血塗れになる君の顔や、赤く腫れる君の手足や、嫌だ嫌だと泣き喚く君の声が。どうしようもなく可愛くて、全然足りなかったんだ。
君は虫の息になって、懇願するような目を向けてくる。それが凄く可哀想で、首を絞めたんだよ。
僕の大好きな、可愛くて優しくて嬉しそうな笑顔を浮かべて、君は息絶えたよね。僕の彼女の最期は、なんて美しいんだろう! ってね、僕は感動したんだ。
さて、随分と手紙が長くなってしまって、ごめんね。僕は、こんなことを伝えるために手紙を書いたんじゃないんだよ。

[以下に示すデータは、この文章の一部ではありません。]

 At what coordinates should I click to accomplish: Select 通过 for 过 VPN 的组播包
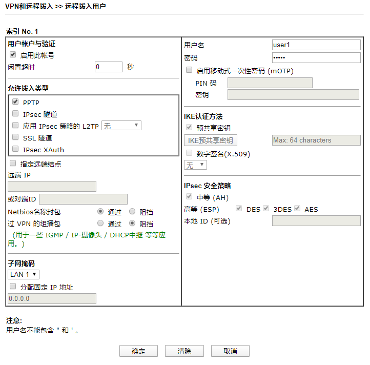(100, 223)
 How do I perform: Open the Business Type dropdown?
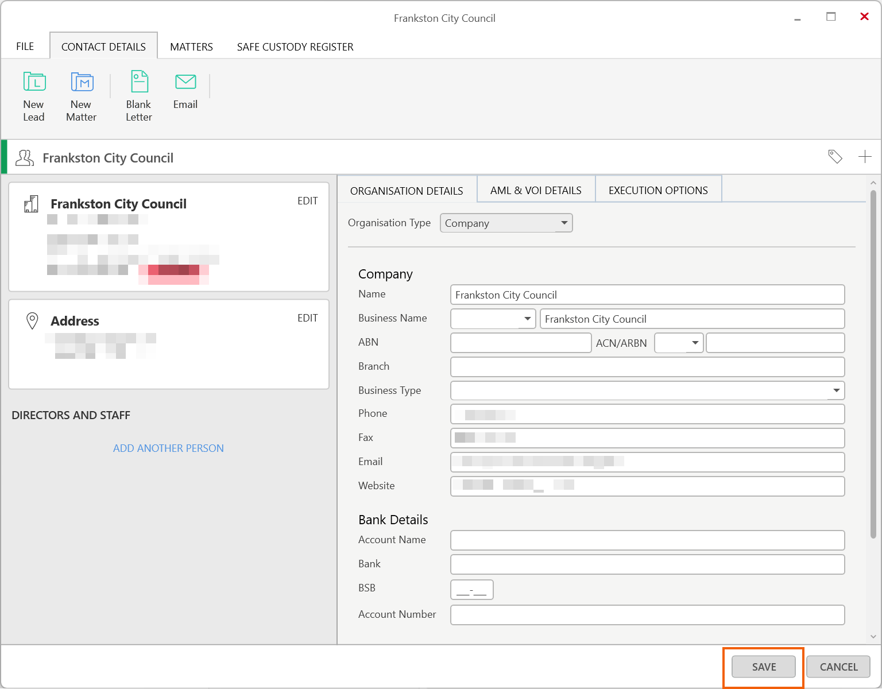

君が行方不明だという事件の犯人は、僕じゃないかと、どうやら警察に目を付けられているらしいんだ。いや、本当はずっと前から目を付けられていたと思うけれどね。最近、よく家の近くで警察を見かけるもんでさ。そろそろ時間なんだと思うんだ。
だから、君をそっと沈めたあの海で、僕は息絶えてこようかと思ってる。そう、この手紙は僕の最期のラブレターなんだ。勿論、大好きな君に対してのね。醜くなった僕と君は、いつ何処に流れ着くのかな。気になるところだよ。
あ、そうそう。この手紙に、可愛い葉っぱを同封しておいたよ。「アイビー」と言うらしいね。どうして花じゃないのかって? それは、あれさ。僕と君に相応しい花が無かったからだよ! このアイビーと言う葉っぱ、君へのラブレターには相応しいと、僕は思うんだ。
それじゃあ、そろそろ。夜も良い時間だ。出掛けてくるとするよ。ばいばい。